**Problem description**. List the data lines from the line with "The image size" up to and including the line with "This screenshot has" as a numbered list, leaving out any blank lines.

[Records to process — start]

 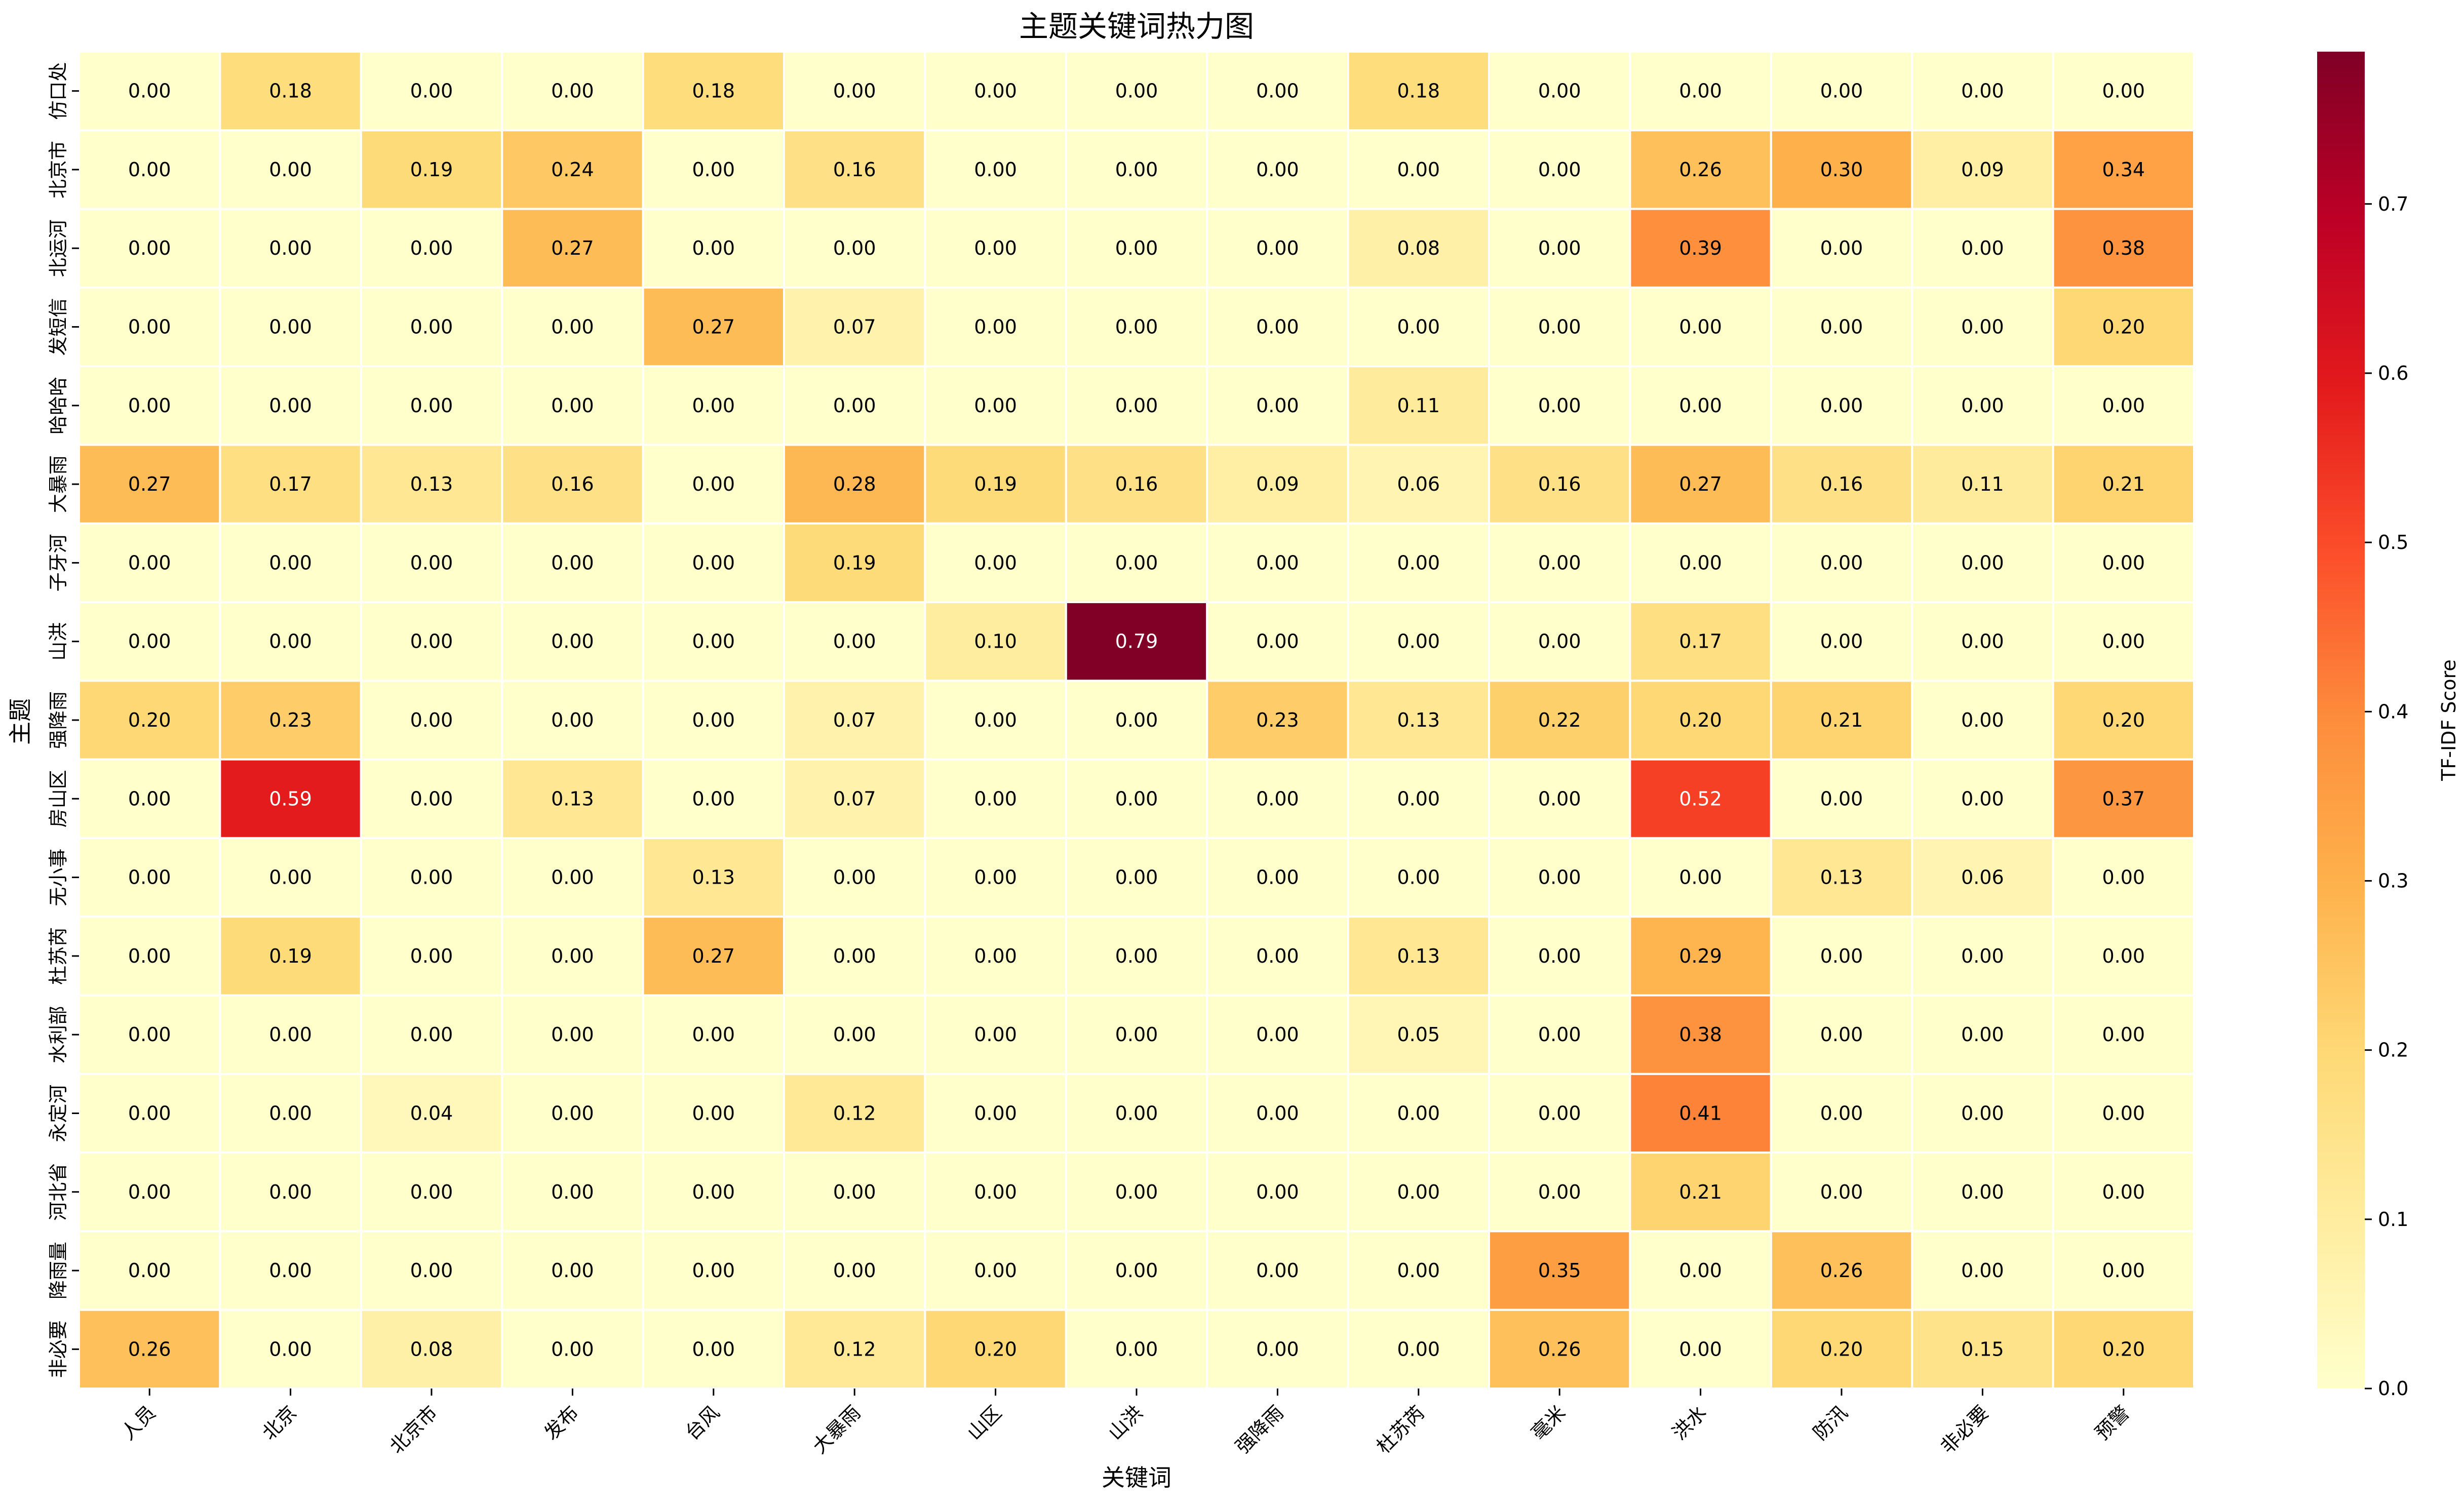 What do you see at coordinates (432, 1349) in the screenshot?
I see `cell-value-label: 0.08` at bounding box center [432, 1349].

[Records to process — finish]
[Records to process — start]

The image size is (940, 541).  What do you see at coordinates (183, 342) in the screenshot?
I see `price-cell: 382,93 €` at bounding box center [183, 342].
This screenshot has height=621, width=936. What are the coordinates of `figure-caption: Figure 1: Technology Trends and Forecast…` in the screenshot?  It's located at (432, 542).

[Records to process — finish]

**Output below**.
1. The image size is (940, 541).  What do you see at coordinates (183, 342) in the screenshot?
2. I see `price-cell: 382,93 €` at bounding box center [183, 342].
3. This screenshot has height=621, width=936. What are the coordinates of `figure-caption: Figure 1: Technology Trends and Forecast…` in the screenshot?  It's located at (432, 542).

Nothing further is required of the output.